[Start of Excerpt provided]

Simple Method for Importing Ragged files

  • Definitely an ingenious solution; however, it can quickly become a poor approach when having to deal with larger import file -think telephone call records for instance.

    I've found that the best approach is -and forgive me for still using DTS! :)- the judicious application of modest VB scripting to quickly manipulate suspicous data, or 'cleansing' done directly within the package and temp table.

  • brewmanz.sqlservercentral (3/5/2008)[hrI was hoping for the import of the classic ragged-right file - a variable number of fields in records that are wanted.

    For your definition of "ragged right", is each row supposed to have the same number of "fields" in the same position in each row but because the right hand fields aren't necessarily populated nor padded, that's what makes it ragged?

    Do you have an example ragged right file and a record layout that I could play with?

    --Jeff Moden


    RBAR is pronounced "ree-bar" and is a "Modenism" for Row-By-Agonizing-Row.
    First step towards the paradigm shift of writing Set Based code:
    ________Stop thinking about what you want to do to a ROW... think, instead, of what you want to do to a COLUMN.
    "Change is inevitable... change for the better is not".

    Helpful Links:
    How to post code problems
    How to Post Performance Problems
    Create a Tally Function (fnTally)
    Intro to Tally Tables and Functions

  • admin (3/5/2008)


    Definitely an ingenious solution; however, it can quickly become a poor approach when having to deal with larger import file -think telephone call records for instance.

    I've found that the best approach is -and forgive me for still using DTS! :)- the judicious application of modest VB scripting to quickly manipulate suspicous data, or 'cleansing' done directly within the package and temp table.

    DTS is IMO a preferred method for doing quick imports with a lot less overhead. However, there are various scripting tools available within SSIS also. Also, since DTS is being deprecated for SQL Server 2008, it may be time to bite the bullet. 🙂

  • admin (3/5/2008)


    Definitely an ingenious solution; however, it can quickly become a poor approach when having to deal with larger import file -think telephone call records for instance.

    I've found that the best approach is -and forgive me for still using DTS! :)- the judicious application of modest VB scripting to quickly manipulate suspicous data, or 'cleansing' done directly within the package and temp table.

    Actually, I've used the method in this article for CDR (Call Detail Records) cleansing... Consider that bulk insert will import 5.1 million rows in 60 seconds and BCP will do an export in about the same time... that means you can do a 5.1 million row "clean up" of this nature at the rate of 5.1 million rows in about 3 minutes (1 export, 2 imports).

    Of course, CDRs are normally in a fixed field format and it's a lot cheaper to just input the file into a single column and use substring to split the records whilst ignoring the "short rows". Works nasty fast. Another advantage is for CDR files like what some of the "Bell" companies send... they send a mixed bag... they use a certain "record indicator" in the same postion across multiple record types that have different layouts (CDRs vs Tax Records vs records counts for both). A simple substring "detector" allows me to filter out all but the rows that I want to split.

[End of Excerpt provided]

(Instructions to follow): Reproduce verbatim the passage of the forum thread on importing ragged files from "Simple Method for" to "that are wanted.".

[Start of Data records]

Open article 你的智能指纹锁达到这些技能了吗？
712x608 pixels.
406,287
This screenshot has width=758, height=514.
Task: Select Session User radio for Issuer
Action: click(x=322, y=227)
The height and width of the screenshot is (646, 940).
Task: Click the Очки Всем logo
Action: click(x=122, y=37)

[End of Data records]

(Written answer):
Simple Method for Importing Ragged files

  • Definitely an ingenious solution; however, it can quickly become a poor approach when having to deal with larger import file -think telephone call records for instance.

    I've found that the best approach is -and forgive me for still using DTS! :)- the judicious application of modest VB scripting to quickly manipulate suspicous data, or 'cleansing' done directly within the package and temp table.

  • brewmanz.sqlservercentral (3/5/2008)[hrI was hoping for the import of the classic ragged-right file - a variable number of fields in records that are wanted.